To be done:
Convert the entries, from the first line through the line containing "(450, 1039).", into a Markdown table with the columns Row and Line. Number each row and leave out blank lines.

Entries for locating words and elements:
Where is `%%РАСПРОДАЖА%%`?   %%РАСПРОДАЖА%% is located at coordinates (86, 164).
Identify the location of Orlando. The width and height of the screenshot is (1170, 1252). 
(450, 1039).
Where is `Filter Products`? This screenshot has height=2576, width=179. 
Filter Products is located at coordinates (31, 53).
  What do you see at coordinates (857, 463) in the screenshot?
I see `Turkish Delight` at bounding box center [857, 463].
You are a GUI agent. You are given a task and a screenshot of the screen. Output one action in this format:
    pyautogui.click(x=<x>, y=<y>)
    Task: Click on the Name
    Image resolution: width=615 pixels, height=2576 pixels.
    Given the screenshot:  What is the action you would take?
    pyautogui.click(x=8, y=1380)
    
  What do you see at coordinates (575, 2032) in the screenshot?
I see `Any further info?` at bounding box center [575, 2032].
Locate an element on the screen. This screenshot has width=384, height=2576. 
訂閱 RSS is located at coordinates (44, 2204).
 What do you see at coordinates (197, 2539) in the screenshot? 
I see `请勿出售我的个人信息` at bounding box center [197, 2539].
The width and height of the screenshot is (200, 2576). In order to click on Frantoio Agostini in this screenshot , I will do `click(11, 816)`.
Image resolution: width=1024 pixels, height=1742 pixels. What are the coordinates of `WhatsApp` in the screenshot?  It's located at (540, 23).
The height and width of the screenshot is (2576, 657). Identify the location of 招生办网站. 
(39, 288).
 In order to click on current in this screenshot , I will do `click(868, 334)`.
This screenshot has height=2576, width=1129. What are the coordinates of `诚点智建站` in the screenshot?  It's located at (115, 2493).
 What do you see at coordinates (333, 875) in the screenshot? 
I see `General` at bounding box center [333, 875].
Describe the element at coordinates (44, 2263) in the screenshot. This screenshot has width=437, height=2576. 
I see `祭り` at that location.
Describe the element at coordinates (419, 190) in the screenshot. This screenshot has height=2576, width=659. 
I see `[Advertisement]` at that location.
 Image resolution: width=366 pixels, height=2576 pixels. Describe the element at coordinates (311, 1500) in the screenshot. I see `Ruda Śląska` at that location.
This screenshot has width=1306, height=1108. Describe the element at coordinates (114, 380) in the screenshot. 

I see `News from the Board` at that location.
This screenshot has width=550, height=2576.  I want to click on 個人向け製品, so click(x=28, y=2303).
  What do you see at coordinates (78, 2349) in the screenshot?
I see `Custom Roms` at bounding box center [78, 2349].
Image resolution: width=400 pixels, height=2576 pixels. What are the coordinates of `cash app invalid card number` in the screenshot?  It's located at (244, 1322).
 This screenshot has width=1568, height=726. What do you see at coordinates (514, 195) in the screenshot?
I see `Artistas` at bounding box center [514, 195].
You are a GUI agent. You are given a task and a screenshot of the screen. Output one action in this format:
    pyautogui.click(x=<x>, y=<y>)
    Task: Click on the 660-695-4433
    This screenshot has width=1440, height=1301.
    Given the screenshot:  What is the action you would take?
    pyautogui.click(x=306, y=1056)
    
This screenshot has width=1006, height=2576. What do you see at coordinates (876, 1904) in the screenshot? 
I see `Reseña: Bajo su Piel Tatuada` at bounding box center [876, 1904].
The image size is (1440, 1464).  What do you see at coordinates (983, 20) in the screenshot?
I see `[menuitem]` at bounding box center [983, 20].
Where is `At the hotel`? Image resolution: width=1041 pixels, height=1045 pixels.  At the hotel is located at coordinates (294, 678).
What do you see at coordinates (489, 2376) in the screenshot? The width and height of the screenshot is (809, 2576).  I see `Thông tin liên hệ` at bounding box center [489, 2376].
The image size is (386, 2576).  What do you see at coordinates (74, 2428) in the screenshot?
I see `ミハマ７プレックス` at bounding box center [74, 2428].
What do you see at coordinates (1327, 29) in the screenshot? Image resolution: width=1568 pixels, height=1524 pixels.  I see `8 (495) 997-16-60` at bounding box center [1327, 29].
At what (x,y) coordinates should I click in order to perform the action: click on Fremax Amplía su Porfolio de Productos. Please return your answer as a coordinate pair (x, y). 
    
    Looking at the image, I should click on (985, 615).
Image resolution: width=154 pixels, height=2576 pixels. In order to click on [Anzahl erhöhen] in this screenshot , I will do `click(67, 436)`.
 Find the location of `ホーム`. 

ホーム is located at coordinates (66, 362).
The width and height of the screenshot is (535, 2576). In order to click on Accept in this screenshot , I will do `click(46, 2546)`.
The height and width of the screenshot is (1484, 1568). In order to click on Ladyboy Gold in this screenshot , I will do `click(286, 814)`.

Full solution:
| Row | Line |
|---|---|
| 1 | Where is `%%РАСПРОДАЖА%%`?   %%РАСПРОДАЖА%% is located at coordinates (86, 164). |
| 2 | Identify the location of Orlando. The width and height of the screenshot is (1170, 1252).  |
| 3 | (450, 1039). |